* _What you have to do_:
Reproduce, exactly and in full, only the lines below from the one containing "Click the clock updates icon in header" through the one containing "Expand the left".

* _Input data_:
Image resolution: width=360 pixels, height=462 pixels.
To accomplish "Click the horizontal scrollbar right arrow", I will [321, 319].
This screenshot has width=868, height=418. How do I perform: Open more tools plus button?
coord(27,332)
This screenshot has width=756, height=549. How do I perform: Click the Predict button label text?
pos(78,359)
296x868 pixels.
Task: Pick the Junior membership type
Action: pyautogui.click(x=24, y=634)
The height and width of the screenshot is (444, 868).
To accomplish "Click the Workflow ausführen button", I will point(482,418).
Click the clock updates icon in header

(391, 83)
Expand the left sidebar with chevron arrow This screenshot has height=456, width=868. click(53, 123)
...
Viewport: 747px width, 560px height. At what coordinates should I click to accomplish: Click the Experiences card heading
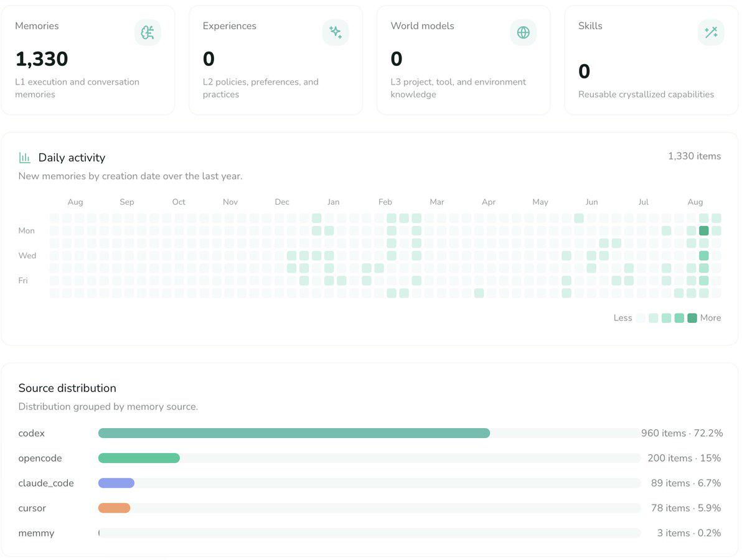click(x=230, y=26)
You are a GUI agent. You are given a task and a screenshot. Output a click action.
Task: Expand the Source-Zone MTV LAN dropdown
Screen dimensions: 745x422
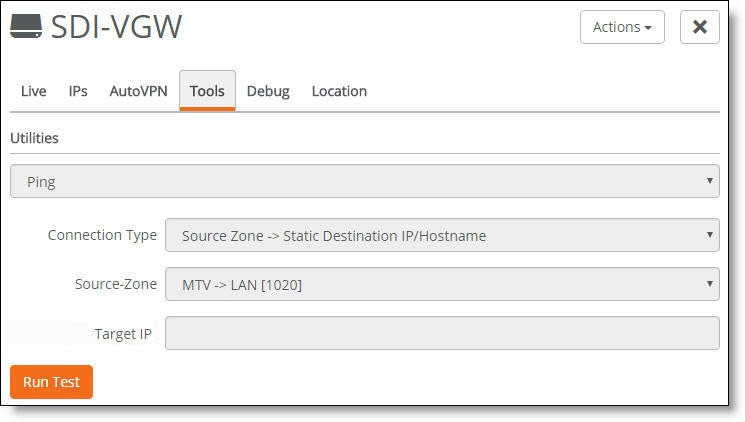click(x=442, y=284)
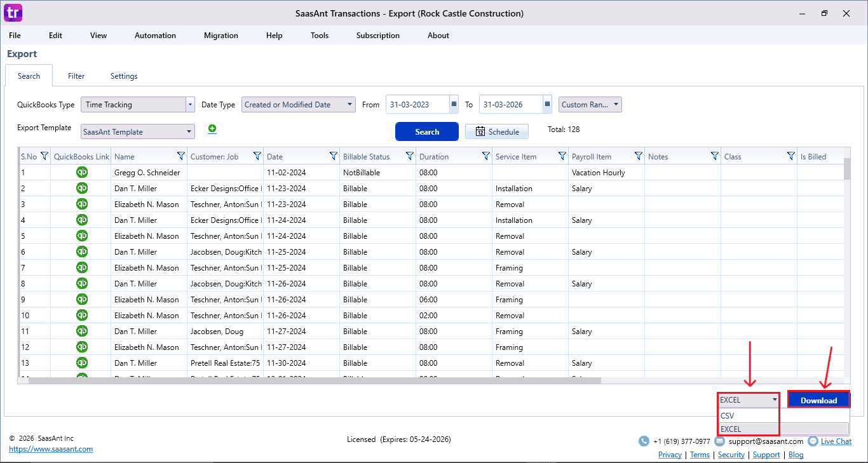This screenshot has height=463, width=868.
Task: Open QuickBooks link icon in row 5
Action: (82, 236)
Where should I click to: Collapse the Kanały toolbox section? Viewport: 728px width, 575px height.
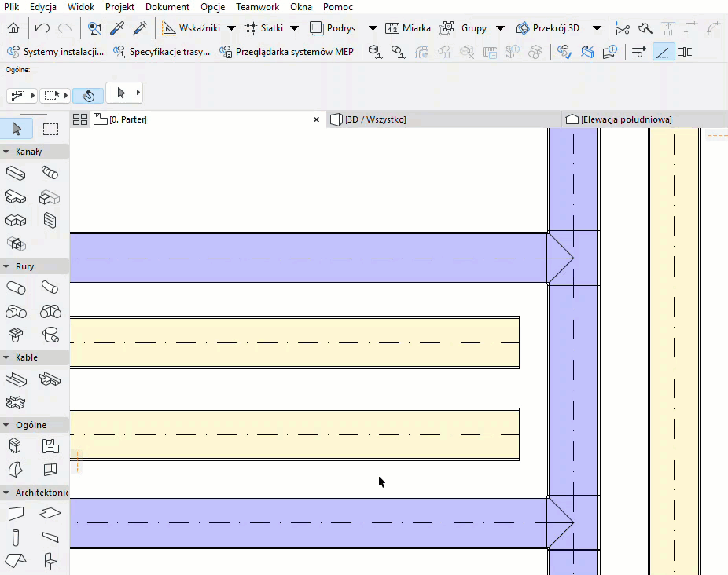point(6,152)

* _Result below_:
Click the clock updates icon in header

(391, 83)
Expand the left sidebar with chevron arrow This screenshot has height=456, width=868. click(53, 123)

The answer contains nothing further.